• _Verilen Metin_
________
Geçen hafta Almanyanın Kuzey Ren Vesfalya Eyaletindeki Wuppertal şehri büyük bir kültürel Etkinliğe ev sahipliği yaptı.Wuppertal Üniversite binasının kapalı salonunda Nebil Özgentürkün Göç Belgeselinin galası ve büyük vatan şairi, Moskovada sürgünde vefat eden Nazım Hikmetin 116. doğum günü kutlandı. Ayrıca bu Etkinlikte davet edilen CHP Genel Başkanı Kemal Kılıçdaroğluda bir konuşma yapmıştı.
CHP Köln Başkanı İşadamı Günay Çapanın organizesiyle gerçekleştirilen Kültür akşamına Türkiyeden Nazım Hikmet Vakfının başkanı usta sanatçı Rutkay Aziz, yöneticileri , Zülfü Livaneli, Leman Sam, Melike Demirağ ile birlikte Tilbe Saran gibi sanatçıların yanısıra burdan ve Türkiyeden Türk -Alman Parlamenterler katıldı.
O gün Salon hınca hınç doluydu. Park yeri sorunu ve Yemek standlarındakı sıkışıklığın dışında tarihe geçecek güzel bir Etkinlik oldu. Bu nedenle CHP Köln Derneğini Başkanı Günay Çapanı, ekibini, CHP Köln derneği üyelerini, Köln Nazım Hikmet Kültür Sanat ve Yardımlaşma Vakfını yürekten kutluyorum. Böylesi dev etkinlikleri inanın burda bir çok yerel idare, daire, siyasi parti yada bir sosyal kurum bile hayata geçiremez.
Moderatörlüğünü Sinema ve Tüyatro sanatçısı Selçuk Yöntemin ustalıkla yaptığı bu zengin programlı Etkinliğin Hoş geldin konuşmasını Günay Çapan yaptı. Daha sonra yedi parçalık Göç belgeselini çeken gazeteci-yazar Nebil Özgentürk hem salondaki izleyiciye hemde Almanyaya gelen ilk kuşaklara teşekkür etti. Gecede Almanyaya Göçün Hatıra Defteri belgeselinde ve Nazım Hikmet filmininde gördüğümüz üzere Tema Göçtü ama sanki Sürgün olgusu ön plana çıktı.
________
• _Görev Gereklilikleri_
a) Verilen metindeki "CHP Köln Başkanı İşadamı" sözleriyle başlayan paragrafı, temel bilgilerini koruyarak madde madde yeniden yaz.
b) Verilen metnin "Moderatörlüğünü Sinema ve" sözlerini içeren yerden başlayıp "ön plana çıktı." sözlerinden sonra biten bölümünü olduğu gibi aktar.
Satırlar bu işte hiçbir rol oynamaz.
________
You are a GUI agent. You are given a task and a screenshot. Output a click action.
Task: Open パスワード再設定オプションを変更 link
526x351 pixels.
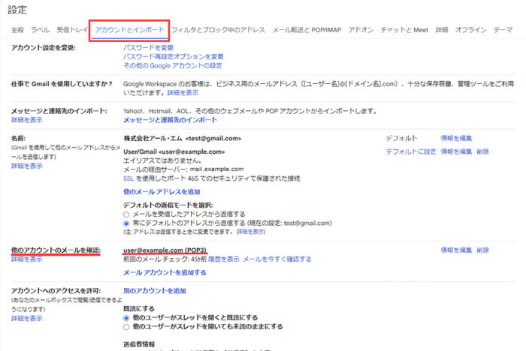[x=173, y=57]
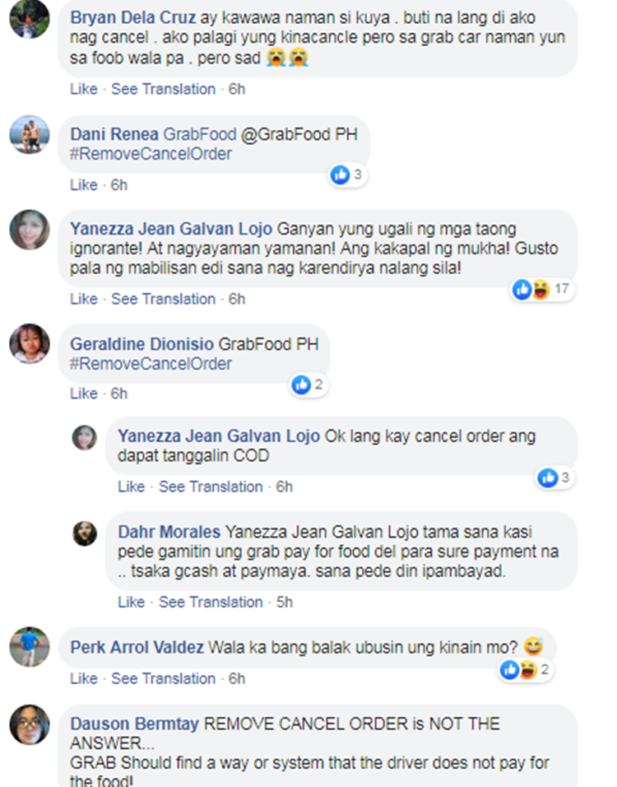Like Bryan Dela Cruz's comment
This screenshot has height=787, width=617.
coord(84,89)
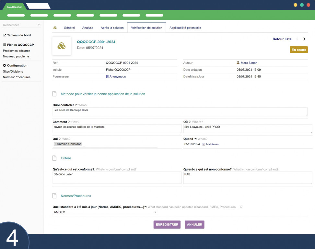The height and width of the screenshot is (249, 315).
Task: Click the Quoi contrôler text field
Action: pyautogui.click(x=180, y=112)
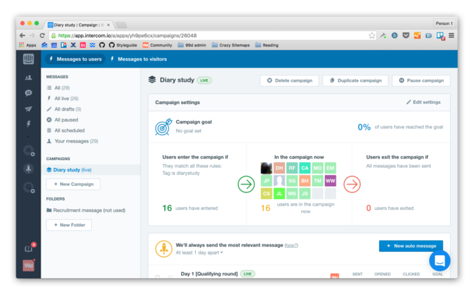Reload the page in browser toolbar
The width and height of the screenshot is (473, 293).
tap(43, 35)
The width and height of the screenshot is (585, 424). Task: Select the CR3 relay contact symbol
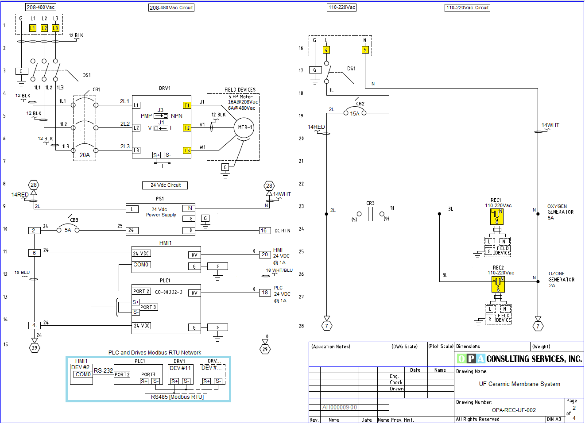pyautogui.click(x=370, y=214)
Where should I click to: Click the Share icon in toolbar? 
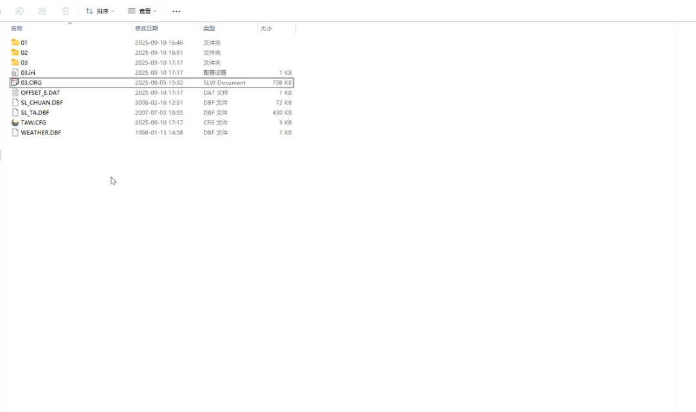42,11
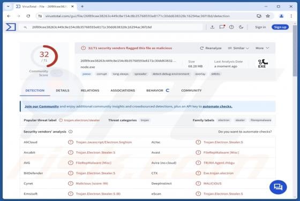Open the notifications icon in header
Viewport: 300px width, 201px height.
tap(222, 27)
________
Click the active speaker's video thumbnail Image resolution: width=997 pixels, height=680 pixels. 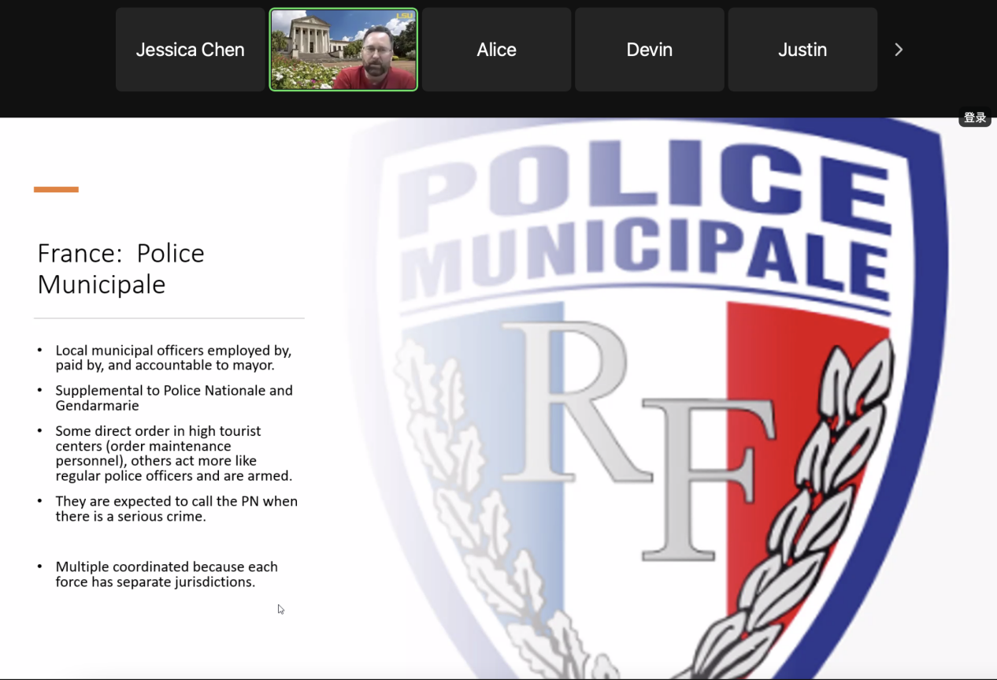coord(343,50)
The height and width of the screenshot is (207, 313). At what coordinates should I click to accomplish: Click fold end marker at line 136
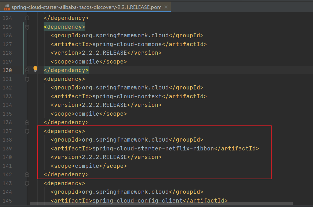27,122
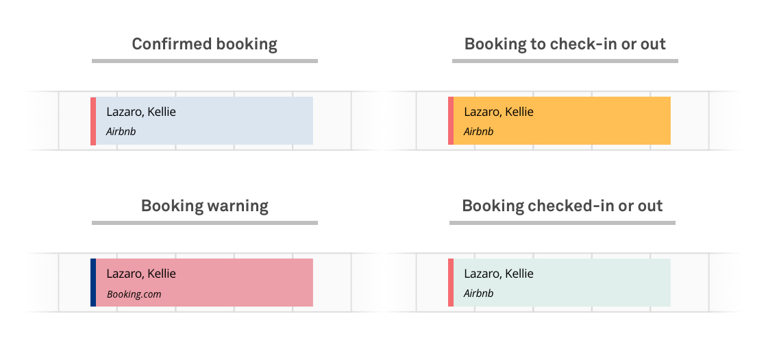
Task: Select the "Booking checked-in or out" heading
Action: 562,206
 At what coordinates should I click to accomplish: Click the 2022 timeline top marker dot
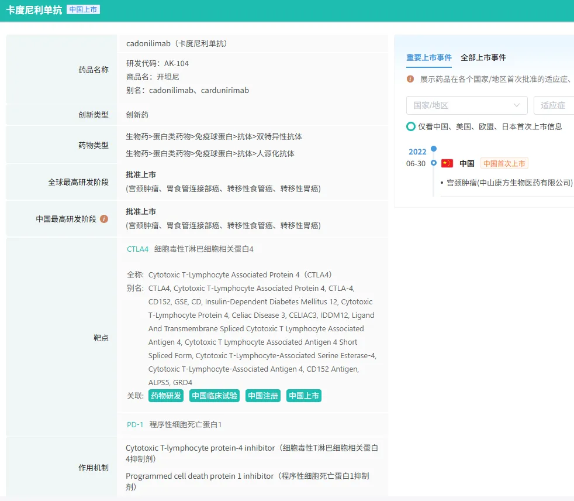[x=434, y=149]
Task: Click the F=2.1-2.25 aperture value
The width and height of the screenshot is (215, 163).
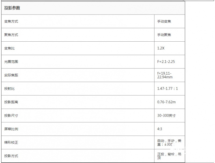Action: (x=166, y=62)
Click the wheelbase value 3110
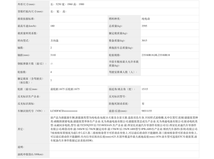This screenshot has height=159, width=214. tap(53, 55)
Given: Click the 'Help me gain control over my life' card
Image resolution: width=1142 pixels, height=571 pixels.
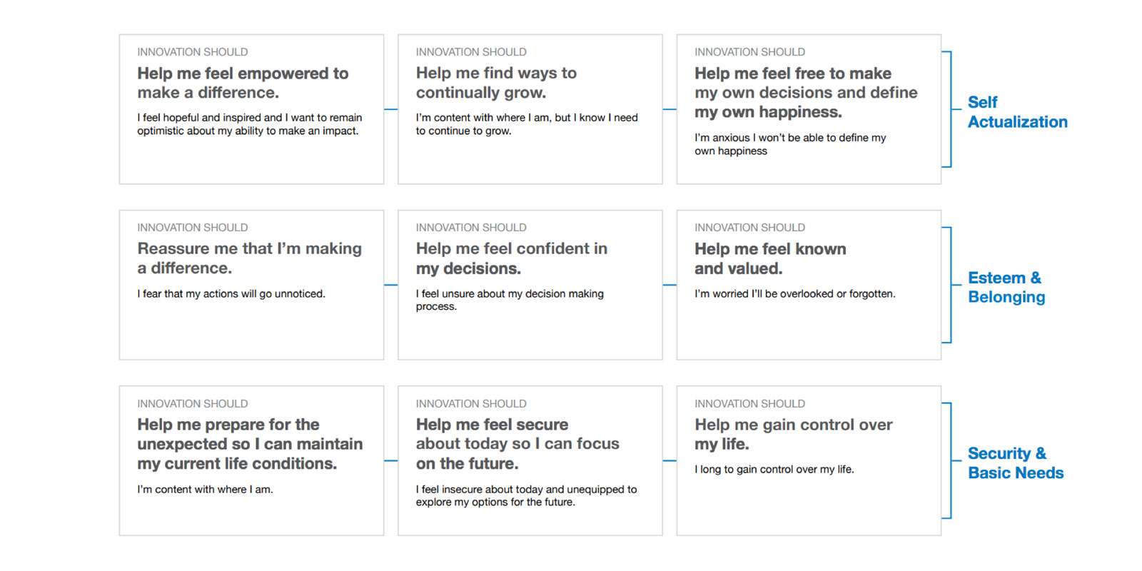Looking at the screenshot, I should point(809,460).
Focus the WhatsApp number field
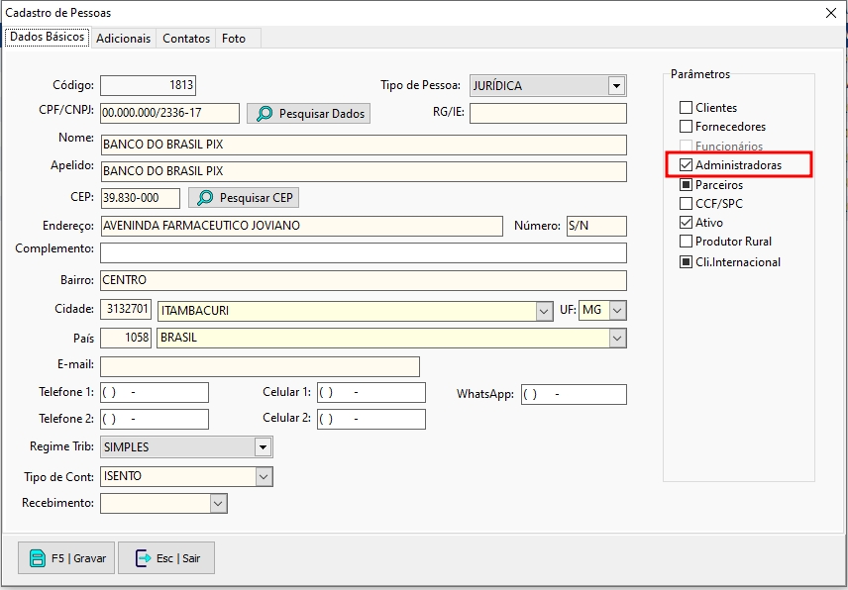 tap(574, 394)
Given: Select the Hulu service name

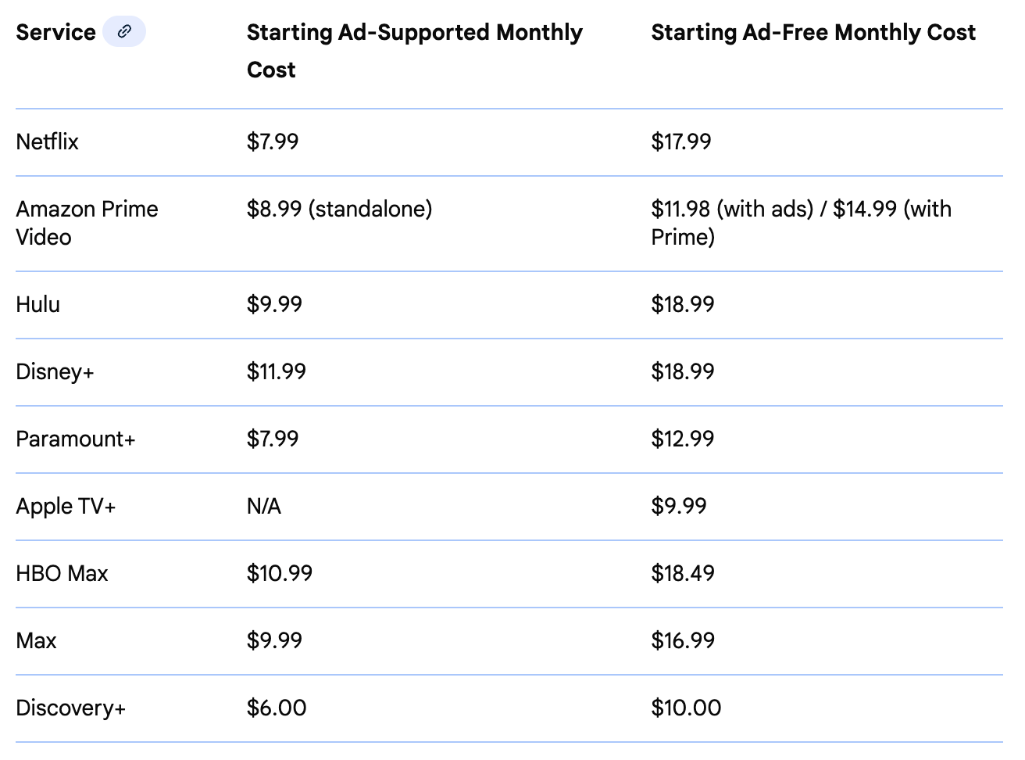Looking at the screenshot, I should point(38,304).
________
• _Yanıtlar_
a)
- Kültür akşamı, CHP Köln Başkanı iş adamı Günay Çapan'ın organizasyonuyla gerçekleştirildi.
- Türkiye'den Nazım Hikmet Vakfı başkanı usta sanatçı Rutkay Aziz ve vakfın yöneticileri katıldı.
- Zülfü Livaneli, Leman Sam, Melike Demirağ ve Tilbe Saran gibi sanatçılar da geceye katıldı.
- Buradan ve Türkiye'den Türk-Alman parlamenterler de etkinlikte yer aldı.

b)
Moderatörlüğünü Sinema ve Tüyatro sanatçısı Selçuk Yöntemin ustalıkla yaptığı bu zengin programlı Etkinliğin Hoş geldin konuşmasını Günay Çapan yaptı. Daha sonra yedi parçalık Göç belgeselini çeken gazeteci-yazar Nebil Özgentürk hem salondaki izleyiciye hemde Almanyaya gelen ilk kuşaklara teşekkür etti. Gecede Almanyaya Göçün Hatıra Defteri belgeselinde ve Nazım Hikmet filmininde gördüğümüz üzere Tema Göçtü ama sanki Sürgün olgusu ön plana çıktı.